GOP FEBRUARY 12, 2013
Republicans are clearly in the early stages of what will be an extended and difficult effort to redefine their party. But they will soon have to make some fundamental choices about the direction of that evolution. And the terrain for those fateful choices, it's increasingly clear, will be this year's battle over the federal budget.
In a wide-ranging and fiery speech to the Republican National Committee last month, Louisiana governor (and likely contender for the 2016 Republican presidential nomination) Bobby Jindal urged his party to change course. While media attention focused on his comment that “We must stop being the stupid party” (widely interpreted as a plea for Republicans to stop talking about rape), the thrust of his speech lay elsewhere. Republicans, he said, “must not become the party of austerity. We must become the party of growth.”
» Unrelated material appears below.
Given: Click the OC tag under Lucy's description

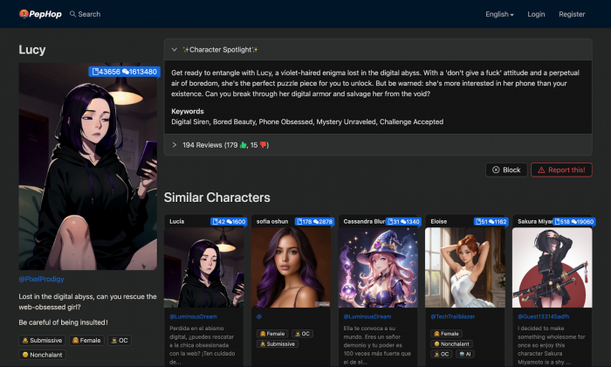Looking at the screenshot, I should (119, 339).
Jindal backed up his emphasis on growth by calling on conservatives to abandon their “obsession with government bookkeeping.” Here’s how he put it: “We think that if we can just unite behind a proposal to cut the deficit and debt, if we can just put together a spreadsheet and a power point and a TV ad, all will be well.” But this orthodoxy is wrong: “We as Republicans have to accept that government number crunching—even conservative number crunching—is not the answer to our nation’s problems.” Not only is it substantively inadequate, it is politically self-defeating: “This is a rigged game, and it is the wrong game for us to play.”
Jindal’s not so subtle message: While Paul Ryan is a decent and honorable man, his strategy is leading his party into a political cul de sac. And unless we abandon it, we’ll keep on losing. Instead, let’s reclaim the optimistic, pro-growth mantle of Jack Kemp. Oh, by the way, if that’s what you’re looking for, I’m your guy.
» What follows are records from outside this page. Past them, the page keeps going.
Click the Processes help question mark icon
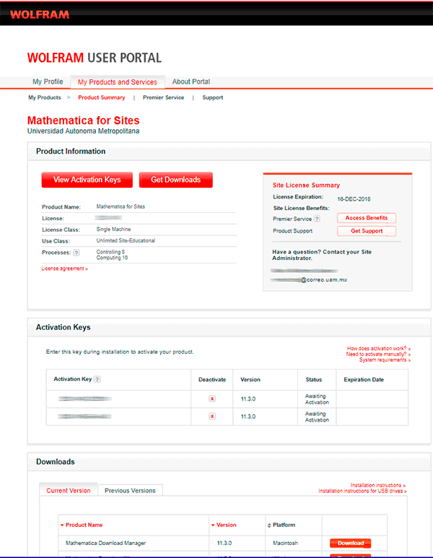The width and height of the screenshot is (433, 558). pyautogui.click(x=76, y=253)
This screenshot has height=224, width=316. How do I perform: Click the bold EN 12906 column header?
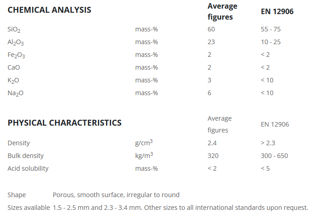(277, 12)
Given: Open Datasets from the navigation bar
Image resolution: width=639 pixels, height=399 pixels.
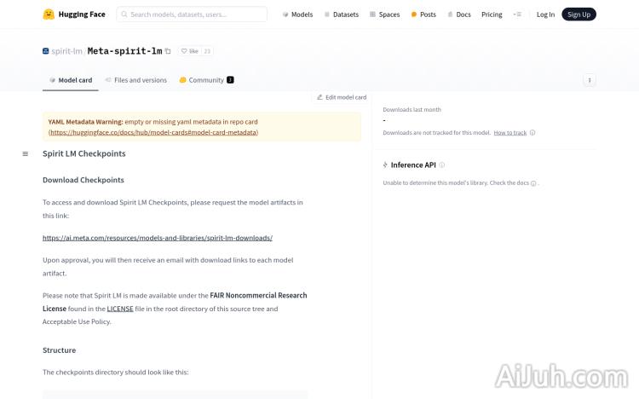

Meanwhile, the House Republicans are marching in the opposite direction. In return for the fiscal cliff deal that raised taxes on wealthy Americans without cutting spending, Speaker John Boehner had to promise restive conservatives that the 2014 budget resolution due on April 15 would balance the budget in ten years without any more tax increases.
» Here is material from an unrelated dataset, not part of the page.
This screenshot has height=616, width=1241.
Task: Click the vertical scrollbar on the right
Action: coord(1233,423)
The most recent CBO budget outlook enables us to see just what that would mean. And the arithmetic underscores Jindal’s point.
According to CBO’s baseline projections, the FY2023 deficit will be nearly one trillion dollars—$978 billion, to be precise. But CBO’s baseline, which is required to mirror current law, makes some assumptions that may turn out to be contrary to fact. Three are crucial: the budget cuts determined by sequestration will go into effect and remain in place for ten years; the reimbursement rate for Medicare providers will be allowed to fall steeply for nine years, starting on October 1; and the many temporary tax provisions extended for a year under the fiscal cliff agreement will be allowed to expire en masse at the end of the current fiscal year. If these three things don’t happen, the cumulative ten-year deficit would rise by more than $2.5 trillion, and the deficit in 2023 would be $1.307 trillion—about $300 billion more than under the baseline.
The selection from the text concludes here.